Data scientists: Do they even exist?
Data data everywhere, but not a drop to shrink
Open ... and Shut Big Data is all the rage. Now if only someone had to clue what to do with it.
According to a new survey of senior executives by Big data consultantancy NewVantage, Big Data is "top of mind for leading industry executives," but these same executives struggle to find the right people to analyse their data. In fact, while 70 per cent of those organisations surveyed plan to hire data scientists, 100 per cent of them said they find it at least "somewhat challenging" to hire competent data scientists:
Given the difficulty in finding qualified people to analyse data, it's perhaps not surprising that only 0.5 per cent of enterprise data gets analysed, according to IDC. But if this is the case, why is Big Data so big?
After all, Gartner expects Big Data to drive $34bn in IT spending in 2013. Some companies, like Sears, clearly "get" Big Data and are putting it to work. But for the unwashed masses of enterprise IT, it sounds like Big Data is an aspiration, not a reality.

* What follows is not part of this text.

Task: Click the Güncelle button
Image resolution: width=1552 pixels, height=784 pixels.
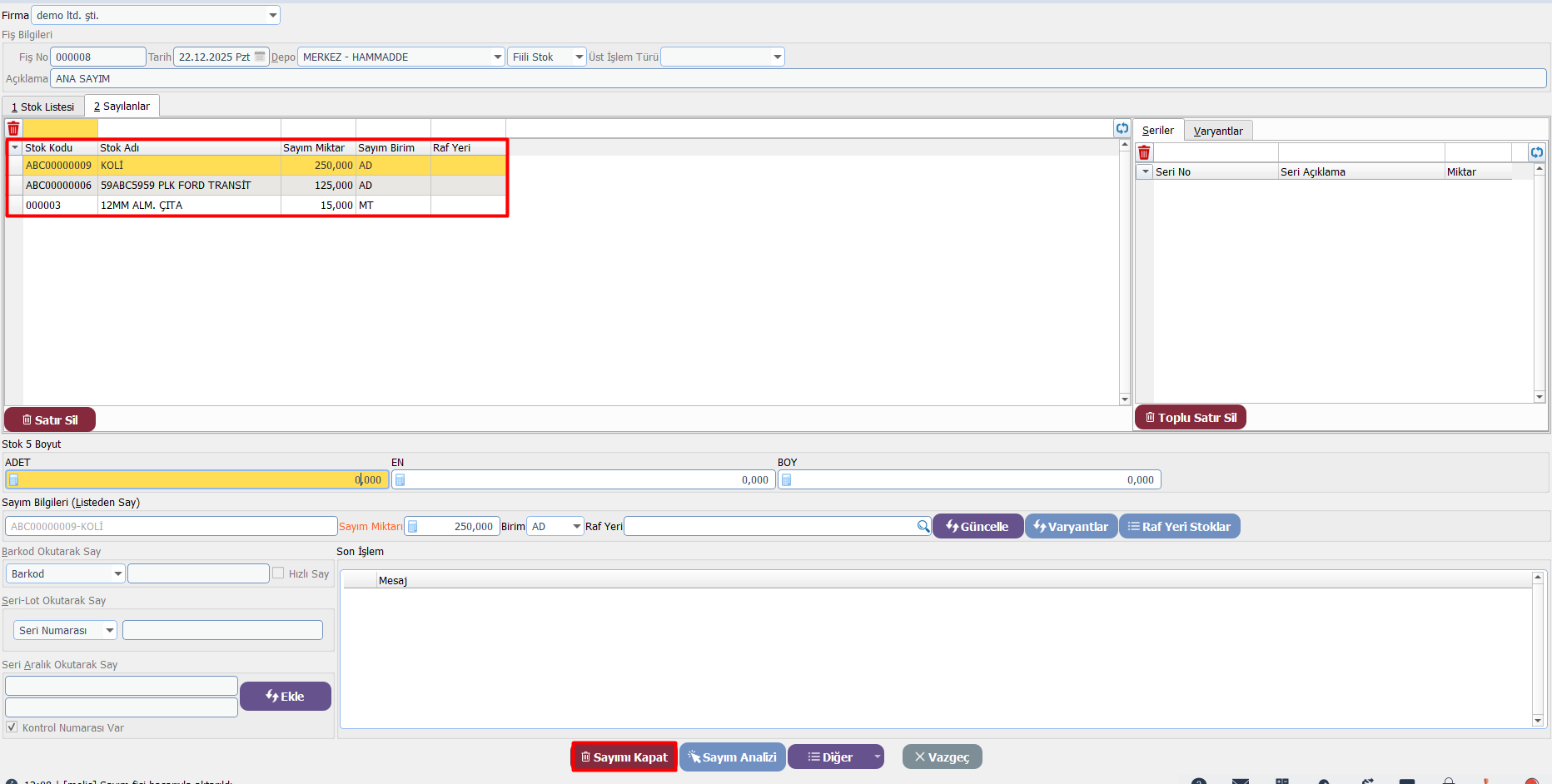Action: tap(977, 526)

Still, it's an aspiration that has hard dollars chasing it. Of the top-10 job skills in demand on Indeed.com's job boards, two of them are Big Data-related. Over time, however, I suspect this data scientist arms race to be absorbed by two other trends:
1. Big Data technology being embedded into applications and
2. Enterprises training existing employees on Big Data technologies rather than hiring data scientists.
On the first trend, Cloudera chief executive Mike Olson perhaps said it best when he argued that the value of big-data technology like Hadoop will increasingly be delivered through applications. Enterprises won't need data scientists as their applications will process and analyse the data for them. Yes, someone will still need to know which questions to ask of the data, but the hard-core science of it should be rendered simpler by applications.
The second trend is equally important, and was called out by Gartner analyst Svetlana Sicular, who posits: "Organisations already have people who know their own data better than mystical data scientists" and that: "Learning Hadoop is easier than learning the company’s business." So the focus of enterprises should be training employees to use tools like Hadoop, not to waste cycles and recruiting fees scouring the planet for mythical data scientists.
All of which should provide some comfort to those organisations that have been struggling to find data scientists to analyse their data. It may turn out that the "mythical data scientist" is actually Lily who works one cubicle over. ®
Matt Asay is vice president of corporate strategy at 10gen, the MongoDB company. Previously he was SVP of business development at Nodeable, which was acquired in October 2012. He was formerly SVP of biz dev at HTML5 start-up Strobe (now part of Facebook) and chief operating officer of Ubuntu commercial operation Canonical. With more than a decade spent in open source, Asay served as Alfresco's general manager for the Americas and vice president of business development, and he helped put Novell on its open source track. Asay is an emeritus board member of the Open Source Initiative (OSI). His column, Open...and Shut, appears three times a week on The Register. You can follow him on Twitter @mjasay.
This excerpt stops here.